# la niña fresa



## xareni

hola a todos   soy de México y aquí en mi país se ocupa mucho la palabra *fresa* para referirse a una chava que es muy creida, antipatica y presumida , estas chavas suelen decir mucho la palabra * osea* y la pregunta es como llaman ustedes en su país a este tipo de personas y cual sería la traducción de osea en ingles .   gracias por sus comentarios de antemano.


----------



## Laia

Hola!

en España a una chica así se la llama _pija_ y también dice mucho _osea_, _¿sabes?_ y _estoy divinamente_... jejeje... creo que en inglés es algo así como _posh_.

El chico es _pijo_.

Que vaya bien!!


----------



## fenixpollo

Aquí está otro hilo que se trata de o sea y pijo .
Saludos


----------



## Phryne

En Argentina no consideramos que sea muy snob decir "o sea".  
A la gente que ustedes llaman "fresa" o "pijo/a" (muy gracioso esto de pijo/a!!!  ) les decimos "conchetos", "caretas", y sé que hay muchos más pero ya no me los acuerdo.

saludos


----------



## Antonio

Bueno y como se dice *"niña fresa"* en ingles?


----------



## Mita

Sólo por "cultura general", en Chile una niña fresa es una "hueca" (usualmente tienen la cabeza hueca...  ). También podría ser "cabra cuica" (cabra = niña y cuica se usa para referirse a que es de clase alta, despectivamente). Pero hueca puede ser de cualquier estrato social 

Saludos,


----------



## Phryne

Mita said:
			
		

> Sólo por "cultura general", en Chile una niña fresa es una "hueca" (usualmente tienen la cabeza hueca...  ). También podría ser "cabra cuica" (cabra = niña y cuica se usa para referirse a que es de clase alta, despectivamente). Pero hueca puede ser de cualquier estrato social
> 
> Saludos,


 Jajaja, nostros también les decimos "hueco/a", pero eso no los hace "fresa" si es que yo entendí bien lo que es "niña fresa". 
En inglés, por ejemplo, diría "hueco/a = bimbo" y "fresa = snob" 

(como sinónimo de "snob" también se les dice "uptown girls" a las "chicas bien"/"chicas finas", teniendo en cuenta la parte de la ciudad en donde viven). 

... yo mejor no digo donde vivo.... 

saludos


----------



## ILT

Antonio said:
			
		

> Bueno y como se dice *"niña fresa"* en ingles?



Pues como ya apuntaron antes, creo que *posh* es lo más adecuado, aunque *spoilt brat* y *snooty* también pueden servir.

Saludos


----------



## Lizajoy

How about "stuck up", as in:

"She's really stuck up.  How can you stand to be around her?"

Saludos,

Lizajoy


----------



## Sindri

despues de habar estado en méxico por un año diría yo que:

o sea = in other words
Fresa = rich person or snob someone not so rich but still really trying to look and act like a rich/snob one
comprate un bosque y pierdete = una frase genial 
tipo de que = kind of ( I´m not too sure about this one though, cant recall any example of anyone using it but I suppose it would be translated like that)
━━━━━━━━
__Enunciado de la tarea__
Retoma, por favor, el hilo del foro sobre la expresión «niña fresa» a partir del último mensaje mostrado.

__Datos proporcionados__
━━━━━━━━
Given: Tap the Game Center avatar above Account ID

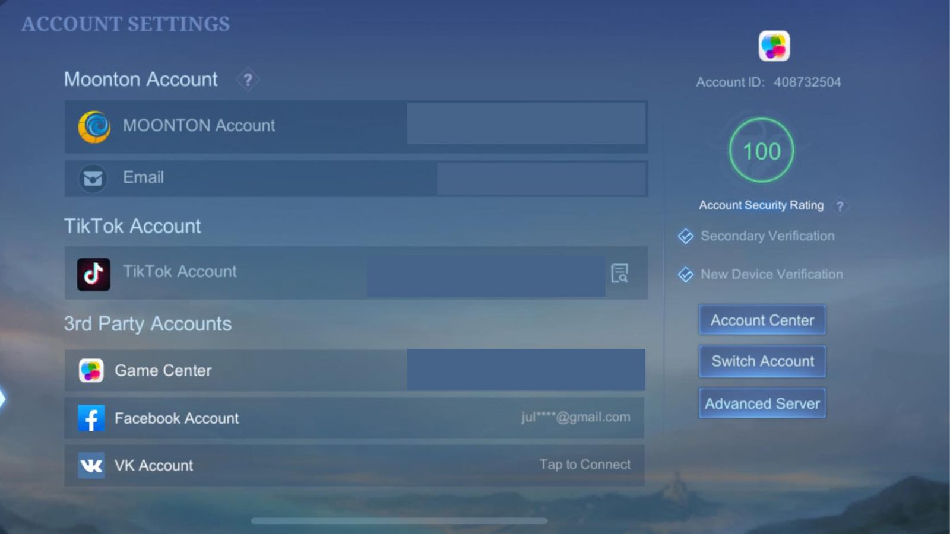Looking at the screenshot, I should (x=774, y=46).
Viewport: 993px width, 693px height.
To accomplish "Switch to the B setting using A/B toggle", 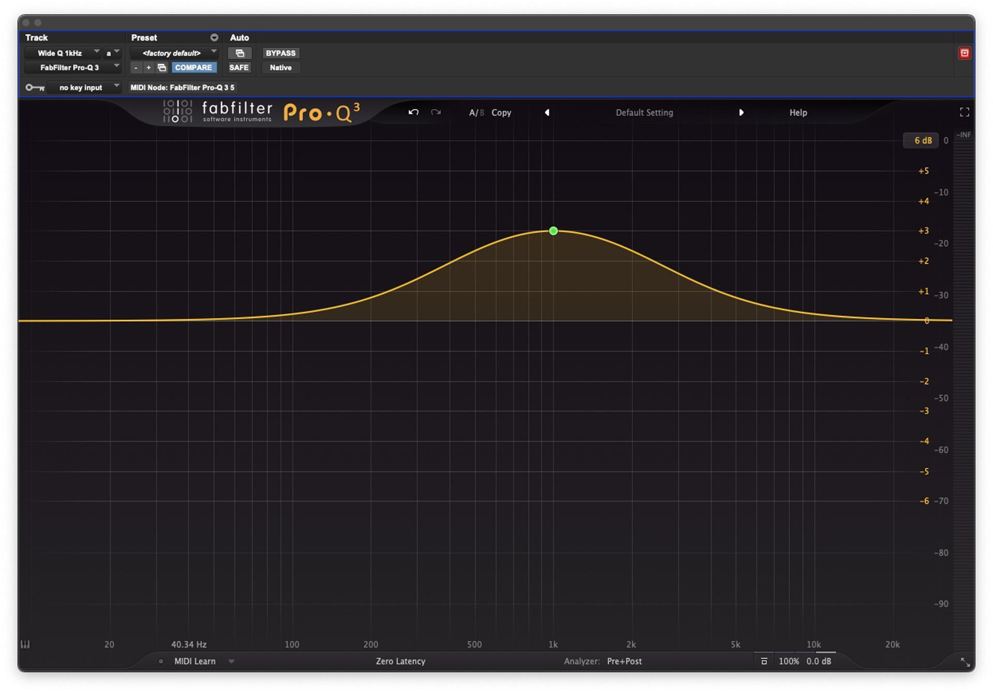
━━━━━━━━
__Respuesta del ejercicio__
saludos


----------



## marikat

hola! cual es el differencia entre CHULO (en un sentimiento malo) y pijo en españa, y como es chulo en comparasion a fresa en mexico (y latin amer?)  ???????? y como chulo, pijo y fresa significan cosas buenas en algunos tiempos o siempre las significan cosas malas?? gracias!!!!!!!!


----------



## alvarezp

En inglés se usa "valley girl". Incluso hay un artículo de la Wikipedia: http://en.wikipedia.org/wiki/Valley_girl

Pero pensando un poco, y quizá yéndome off-topic, algunas palabras que usan los fresas se vuelven divertidas para "los normales" y los muchachos las comienzan a usar por divertidas. Incluso algunas nacadas, diría yo... y se quedan!


----------



## Laia

marikat said:
			
		

> hola! cual es el differencia entre CHULO (en un sentimiento malo) y pijo en españa, y como es chulo en comparasion a fresa en mexico (y latin amer?) ???????? y como chulo, pijo y fresa significan cosas buenas en algunos tiempos o siempre las significan cosas malas?? gracias!!!!!!!!


 
Ser "chulo" significa "ir de sobrado", "ir de prepotente", creer que tú eres el mejor del mundo, el que mola más, el que es más guay...
_Una persona chula_ is someone who thinks he/she is the king of the world,...

Fresa (México) = Pijo (Spain) = Posh (in English)


----------



## Javier-Vega

Aqui "chulo" tiene un significado diferente. Puede ser lo mismo que guapo (handsome). Del mismo modo chula==guapa==linda, etc. 
Por otro lado, dependiendo del contexto, "un chulo" puede significar lo mismo que un "padrote", "cinturita", etc, es decir lo que en ingles es "pimp".


----------



## srsh

Sindri said:
			
		

> Fresa = rich person or snob someone not so rich but still really trying to look and act like a rich/snob one


 
Creo que esa es una muy buena definición de una persona fresa, además de que son fácilmente identificables por su manera de hablar tan característica hehe (despues de un rato de escucharlos como que tus oidos empiezan a doler y te da dolor de cabeza ).


----------



## Clau926

En algunas partes de Colombia las llamamos "picadas".  Esa chica es una "picada"


----------



## The Translation Weezer

En Venezuela sería una "sifrina" o "sifrino"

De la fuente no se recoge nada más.